P. Carlos Cardó, SJ
En aquel tiempo, los pastores fueron a toda prisa hacia Belén y encontraron a María, a José y al niño, recostado en el pesebre. Después de verlo, contaron lo que se les había dicho de aquel niño y cuantos los oían, quedaban maravillados. María, por su parte, guardaba todas estas cosas y las meditaba en su corazón. Los pastores se volvieron a sus campos, alabando y glorificando a Dios por todo cuanto habían visto y oído, según lo que se les había anunciado. Cumplidos los ocho días, circuncidaron al niño y le pusieron el nombre de Jesús, aquel mismo que había dicho el ángel, antes de que el niño fuera concebido.

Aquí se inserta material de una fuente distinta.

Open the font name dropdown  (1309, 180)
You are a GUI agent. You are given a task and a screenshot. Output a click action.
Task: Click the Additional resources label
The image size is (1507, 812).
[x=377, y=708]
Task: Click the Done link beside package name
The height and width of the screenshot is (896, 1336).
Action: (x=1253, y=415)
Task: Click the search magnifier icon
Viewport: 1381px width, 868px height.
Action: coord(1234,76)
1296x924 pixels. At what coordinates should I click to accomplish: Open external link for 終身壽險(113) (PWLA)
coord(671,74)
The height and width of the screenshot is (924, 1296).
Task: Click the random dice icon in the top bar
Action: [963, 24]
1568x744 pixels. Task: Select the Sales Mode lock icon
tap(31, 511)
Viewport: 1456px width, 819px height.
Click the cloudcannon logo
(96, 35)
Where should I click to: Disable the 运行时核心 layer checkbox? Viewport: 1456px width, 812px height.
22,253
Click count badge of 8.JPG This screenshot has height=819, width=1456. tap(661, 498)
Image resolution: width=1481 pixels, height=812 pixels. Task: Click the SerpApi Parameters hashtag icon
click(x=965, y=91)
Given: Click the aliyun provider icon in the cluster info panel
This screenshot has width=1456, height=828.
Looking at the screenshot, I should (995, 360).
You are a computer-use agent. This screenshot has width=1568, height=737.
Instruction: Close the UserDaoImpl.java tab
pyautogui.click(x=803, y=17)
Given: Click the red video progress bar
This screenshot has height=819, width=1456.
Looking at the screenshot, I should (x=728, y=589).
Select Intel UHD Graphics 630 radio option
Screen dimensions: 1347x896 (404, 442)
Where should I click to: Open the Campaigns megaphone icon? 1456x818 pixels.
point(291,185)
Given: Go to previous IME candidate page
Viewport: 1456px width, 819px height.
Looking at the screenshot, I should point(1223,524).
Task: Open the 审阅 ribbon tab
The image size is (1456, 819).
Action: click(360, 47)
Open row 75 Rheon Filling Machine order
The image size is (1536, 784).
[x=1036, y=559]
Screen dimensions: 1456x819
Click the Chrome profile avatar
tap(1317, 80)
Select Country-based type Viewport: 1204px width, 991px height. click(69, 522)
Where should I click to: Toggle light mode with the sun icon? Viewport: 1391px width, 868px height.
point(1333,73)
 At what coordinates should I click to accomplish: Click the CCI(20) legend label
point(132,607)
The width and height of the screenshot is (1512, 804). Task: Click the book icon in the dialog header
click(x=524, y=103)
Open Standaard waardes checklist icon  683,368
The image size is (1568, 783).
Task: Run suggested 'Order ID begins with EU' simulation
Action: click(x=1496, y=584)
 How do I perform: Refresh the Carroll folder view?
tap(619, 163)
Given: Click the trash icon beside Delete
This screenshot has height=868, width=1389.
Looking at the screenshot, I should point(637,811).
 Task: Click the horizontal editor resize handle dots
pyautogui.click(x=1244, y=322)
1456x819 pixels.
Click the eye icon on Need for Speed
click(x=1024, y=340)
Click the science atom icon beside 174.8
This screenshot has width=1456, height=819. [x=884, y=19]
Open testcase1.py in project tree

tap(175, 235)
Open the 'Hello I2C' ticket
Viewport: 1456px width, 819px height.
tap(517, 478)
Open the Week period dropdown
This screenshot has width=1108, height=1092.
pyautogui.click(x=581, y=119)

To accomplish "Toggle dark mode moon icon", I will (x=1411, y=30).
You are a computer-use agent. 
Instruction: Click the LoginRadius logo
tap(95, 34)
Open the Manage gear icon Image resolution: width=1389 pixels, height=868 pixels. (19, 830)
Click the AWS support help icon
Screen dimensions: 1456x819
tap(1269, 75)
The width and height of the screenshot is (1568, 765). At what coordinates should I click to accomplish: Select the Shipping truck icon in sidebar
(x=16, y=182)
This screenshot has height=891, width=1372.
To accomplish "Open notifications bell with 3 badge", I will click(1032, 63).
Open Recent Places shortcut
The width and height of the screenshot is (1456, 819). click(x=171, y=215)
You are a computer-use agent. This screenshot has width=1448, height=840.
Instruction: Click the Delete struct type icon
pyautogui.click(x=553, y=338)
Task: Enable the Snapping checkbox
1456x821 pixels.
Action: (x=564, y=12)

El texto está escrito para ayudarnos a vivir
hoy lo que un día se reveló en Belén. Nos pone con María, José y los pastores
para que nos enseñen a oír la buena noticia del nacimiento del Hijo de Dios,
meditar en sus consecuencias para nuestra vida, y difundirla.
La alegre noticia venida desde el cielo
(desde Dios y por la fe) llegó a unos pobres pastores, pertenecientes a ese
estrato social, de gente de fe sencilla y abierta, que representan una
constante en el evangelio de Lucas (cf. Lc
1,38.52). Ellos son los primeros a quienes se les revela que el nacimiento
de ese niño no es un acontecimiento privado y sin importancia, sino que atañe a
todo el pueblo de Israel y a la humanidad en su conjunto. No teman, les anuncio una gran alegría que será para todo el pueblo:
Hoy les ha nacido en la ciudad de David un Salvador, el Mesías, el Señor.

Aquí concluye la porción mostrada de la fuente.